Ms. Cherif was 1 of a large number of Tunisians who marched by way of Tunis, the capital, on Saturday demanding the separation of mosque and state in one of many largest demonstrations since the overthrow of Mr. Ben Ali.
Protesters held up signs saying, “Politics ruins religion and religion ruins politics.”
They have been also mourning the killing on Friday of a Polish priest by unknown attackers. That assault was also condemned by the country’s main Muslim political motion, Ennahdha, or Renaissance, which was banned under Mr.
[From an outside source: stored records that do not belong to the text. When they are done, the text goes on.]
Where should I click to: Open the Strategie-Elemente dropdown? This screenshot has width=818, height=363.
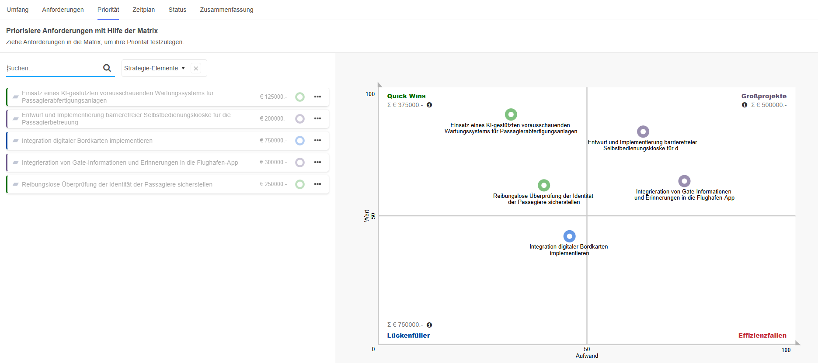click(154, 68)
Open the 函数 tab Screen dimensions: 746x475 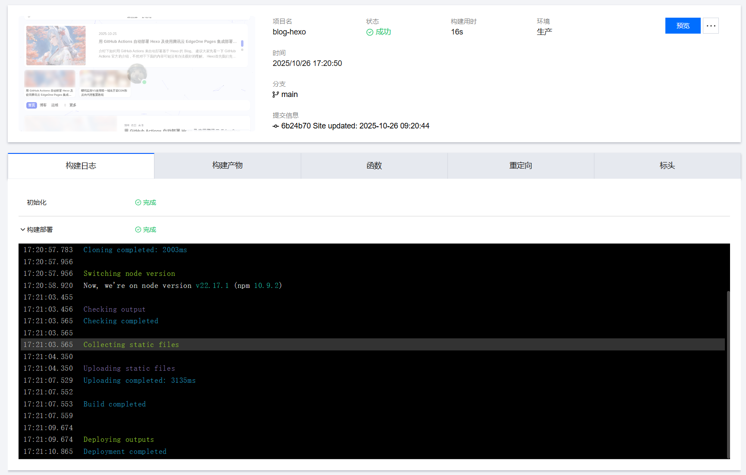tap(374, 166)
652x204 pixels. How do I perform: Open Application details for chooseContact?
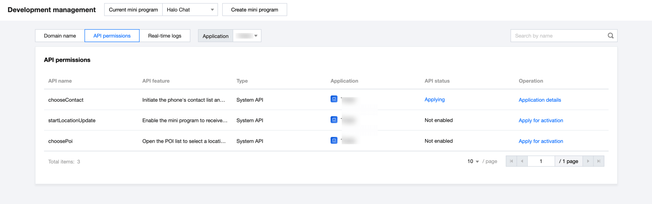(540, 100)
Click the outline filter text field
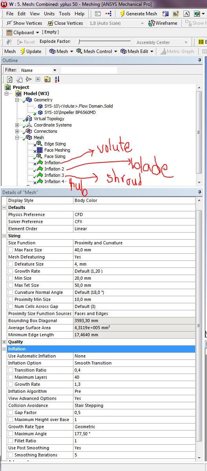This screenshot has height=471, width=207. [89, 70]
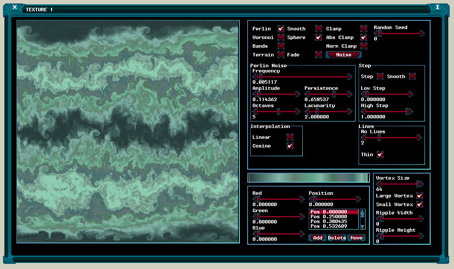Click the color gradient bar
Screen dimensions: 454x269
coord(308,177)
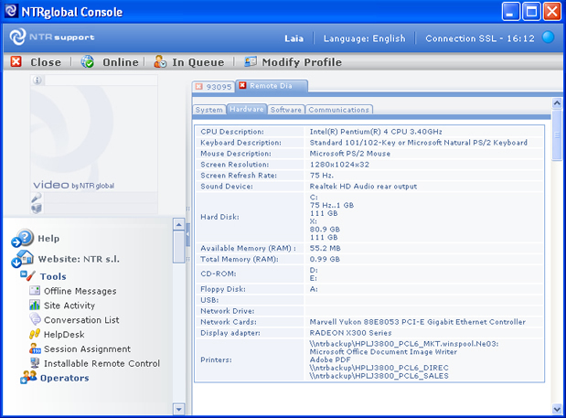The height and width of the screenshot is (418, 566).
Task: Open the Conversation List item
Action: 81,320
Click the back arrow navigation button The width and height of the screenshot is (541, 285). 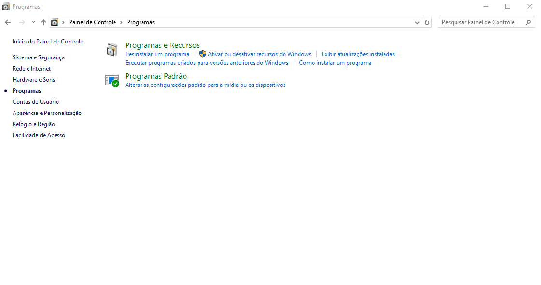click(x=8, y=22)
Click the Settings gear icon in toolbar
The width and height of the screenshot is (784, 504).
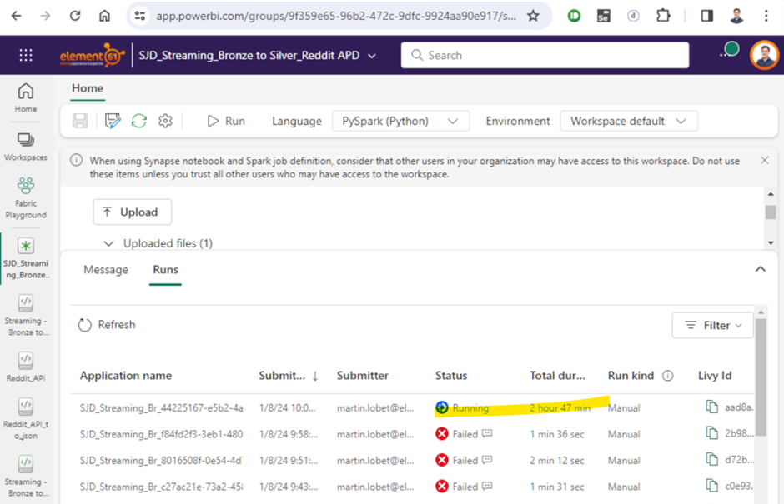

Ben Ali’s dictatorship but is now regrouping.
In interviews within the Tunisian news media, Ennahdha’s leaders have taken pains to praise tolerance and moderation, comparing themselves for the Islamic parties that govern Turkey and Malaysia.
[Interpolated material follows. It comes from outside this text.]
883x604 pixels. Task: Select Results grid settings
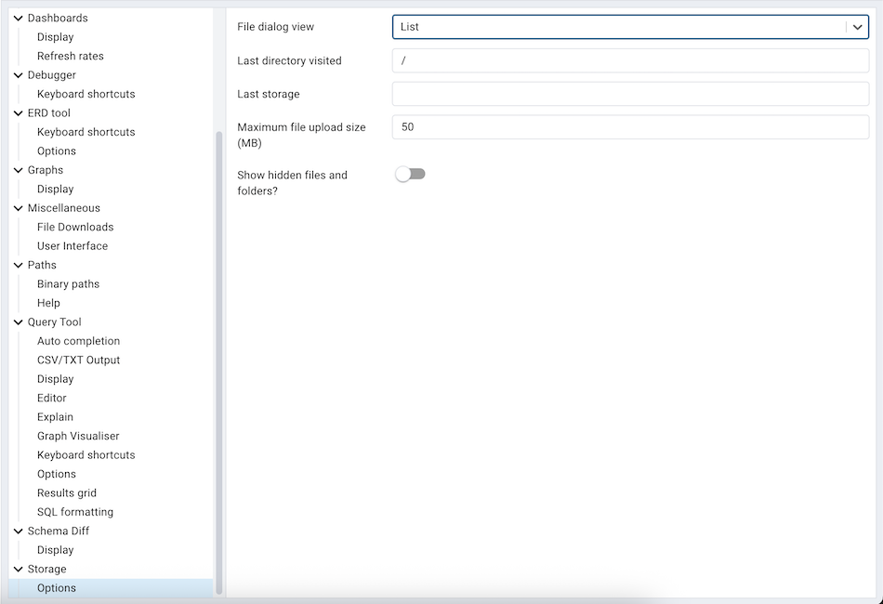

“We know we have an basically fragile economy that’s very open toward the outside world, for the point of becoming totally dependent on it,” Hamadi Jebali, the party’s secretary general, stated in an interview using the Tunisian magazine Réalités. “We have no interest whatsoever in throwing anything away nowadays or tomorrow.”
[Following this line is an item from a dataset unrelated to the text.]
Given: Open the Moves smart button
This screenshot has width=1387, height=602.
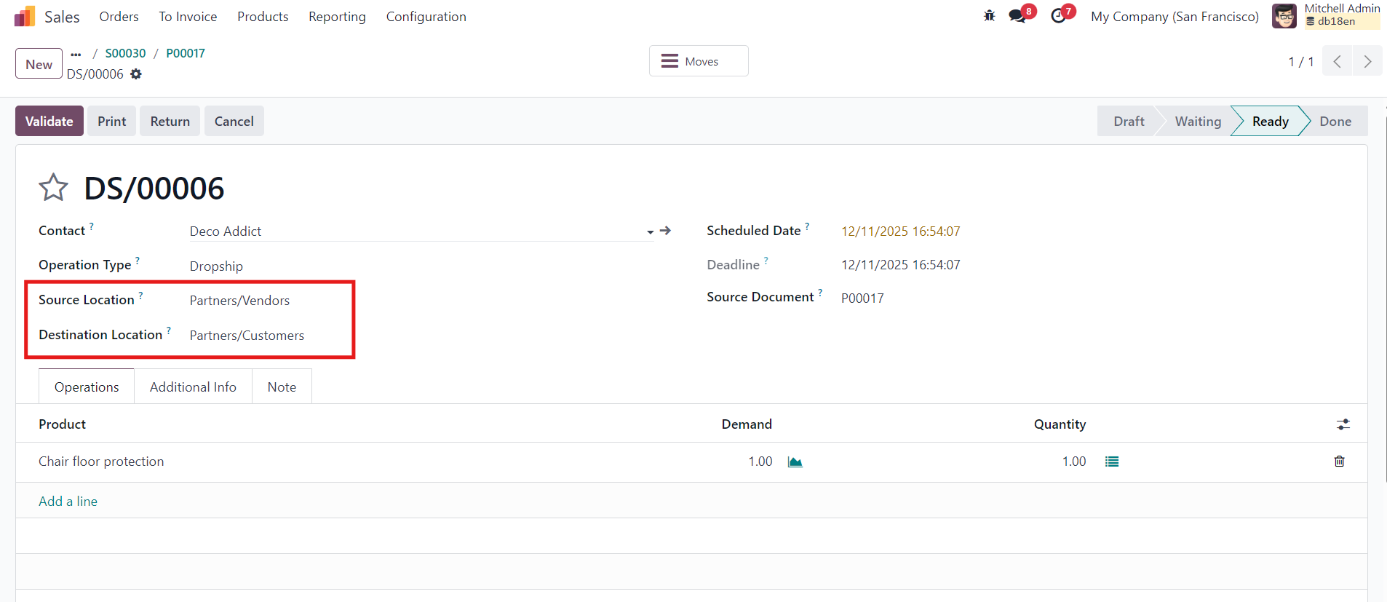Looking at the screenshot, I should pos(698,61).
The celebration, which is allied with Egypt’s Muslim Brotherhood, says it opposes the imposition of Islamic law in Tunisia.
But some Tunisians say they stay unconvinced.
Raja Mansour, a bank employee in Tunis, said it was too early to inform how the Islamist movement would evolve.
“We do not know if they are a real threat or not,” she said. “But the best defense is always to attack.” By this she meant that secularists ought to assert themselves, she stated.
Ennahdha is among the handful of organized movements in a extremely fractured political landscape. The caretaker government that has managed the nation considering that Mr. Ben Ali was ousted is fragile and weak, with no clear leadership emerging from the revolution.
The unanimity of the protest motion against Mr. Ben Ali in January, the uprising that set off demonstrations across the Arab world, has given that evolved into quite a few everyday protests by competing groups, a development that many Tunisians discover unsettling.
“Freedom is really a wonderful, wonderful adventure, but it’s not without having risks,” stated Fathi Ben Haj Yathia, an author and former political prisoner. “There are a lot of unknowns.”
One of many largest demonstrations because Mr. Ben Ali fled took spot on Sunday in Tunis, exactly where several thousand protesters marched towards the prime minister’s workplace to demand the caretaker government’s resignation. They accused it of getting links to Mr. Ben Ali’s government.
Tunisians are debating the long term of their nation on the streets. Avenue Habib Bourguiba, the broad thoroughfare in central Tunis named following the country’s first president, resembles a Roman forum on weekends, packed with people of all ages excitedly discussing politics.
The freewheeling and somewhat chaotic atmosphere across the country continues to be accompanied by a breakdown in security that continues to be specifically unsettling for ladies. Together with the extensive security apparatus from the old government decimated, leaving the police force in disarray, several girls now say they may be afraid to walk outside alone at evening.
Achouri Thouraya, a 29-year-old graphic artist, says she has mixed feelings toward the revolution.
She shared within the joy with the overthrow of what she described as Mr. Ben Ali’s kleptocratic government. But she also says she believes that the government’s crackdown on any Muslim groups it considered extremist, a draconian police plan that included monitoring those who prayed often, helped defend the rights of girls.
“We had the freedom to live our lives like girls in Europe,” she mentioned.
But now Ms. Thouraya said she was a “little scared.”
She added, “We do not know who is going to be president and what attitudes he may have toward females.”
Mounir Troudi, a jazz musician, disagrees. He has no love for the former Ben Ali government, but mentioned he believed that Tunisia would remain a land of beer and bikinis.
“This is a maritime nation,” Mr. Troudi mentioned. “We are sailors, and we’ve constantly been open to the outside globe. I’ve self-confidence within the Tunisian men and women. It is not a country of fanatics.”